*** 选文 ***
一、秦汉官吏选拔制度的形成
官吏是国家机器的重要组成部分,商、西周实行的是“世官制”,公门有公,卿门有卿,实际上没有选拔。春秋战国的世袭制与选贤举能相结合,秦时的军功爵制、客卿制和征士、荐举等等,打破了世官制,选官制开始建立。到汉代,才正式建立了比较完善的官吏选拔制。汉代选拔官吏的途径很多,如军功、任子、赀选等,但主要是察举和征辟。汉代察举名目繁多,主要有“贤良方正”、“孝廉”、“秀才”、“明经”、“明术”、“童子科”等科,其中以前两科最重要,所得人才也最盛。汉代察举经历了由最初只荐不试、偶尔试之到所荐皆试,由一般性官府的考试到皇帝亲自策问,由一次性考试(公府考试)到端门复试的发展过程,显示了汉代考试制度逐步确立、全面推行的过程。汉代察举考试确实选拔了不少人才,同时也推动了文化教育的发展,对巩固汉代的统治,发展封建政治、经济、文化教育,都起了积极作用。(谢青等主编:《中国考试制度史》,第18页,合肥,黄山书社,1995)。
***
完成下列任务
1. 请将选文中的“汉代选拔官吏的途径很多,如军功、任子、赀选等,但主要是察举和征辟。”一句译成英文。
2. 请依据选文回答:
(a) 商、西周实行的是何种制度?
(b) 秦时有哪些做法打破了世官制?
(c) 汉代察举诸科中,哪两科最为重要?
3. 请接续这篇关于秦汉官吏选拔制度的选文,从其末句之后写下去。
作答时无需参考任何条目。
*** 数据条目 ***
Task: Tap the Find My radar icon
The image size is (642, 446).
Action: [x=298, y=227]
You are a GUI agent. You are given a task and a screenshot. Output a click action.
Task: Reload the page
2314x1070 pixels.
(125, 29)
***
任务解答
1. In the Han dynasty there were many avenues for selecting officials, such as military merit, the appointment of officials' sons (renzi), and selection by wealth (zixuan), but the principal ones were recommendation (chaju) and summons (zhengbi).

2.
(a) 世官制。
(b) 军功爵制、客卿制和征士、荐举等。
(c) “贤良方正”和“孝廉”。

3.
察举制度起始于先秦的选贤举能、乡举里选,又深受战国养士之风的影响,终于在两汉时期建立并逐步完善而成为一种选士任官制度。各种名目的察举已成为汉代最主要、入仕数量最多的一种选任制度,它协调了内部权力的分配,部分地满足了中下层地主分子和平民的参政愿望,对巩固政权有巨大影响,“汉之得人,于兹为盛”。(《汉书·倪宽传》)
二、两汉时期的官学、私学及其考试
秦汉时期是中国教育制度最终确立的时期,教育思想、教育方法、教学内容基本形成。汉武帝时,儒学的独尊地位确定,官学体制建立。汉代的官学有中央所属的太学,有专科性质的鸿都门学,有宫廷学校性质的四姓小侯学。太学的规模由小到大,建元五年(公元前136年)置《诗》、《书》、《易》、《礼》、《春秋》五经博士。元朔五年(公元前124年),丞相公孙弘建议“为五经博士官置弟子五十人”,当年太学正式开办。元始四年“起明堂辟雍,为博士舍三十区”,(《三辅黄图》)学生上万。东汉初扩大太学规模,顺帝时学生增至3万余人,屋宇240幢、1850间,创两汉学生和校舍数的最高记录。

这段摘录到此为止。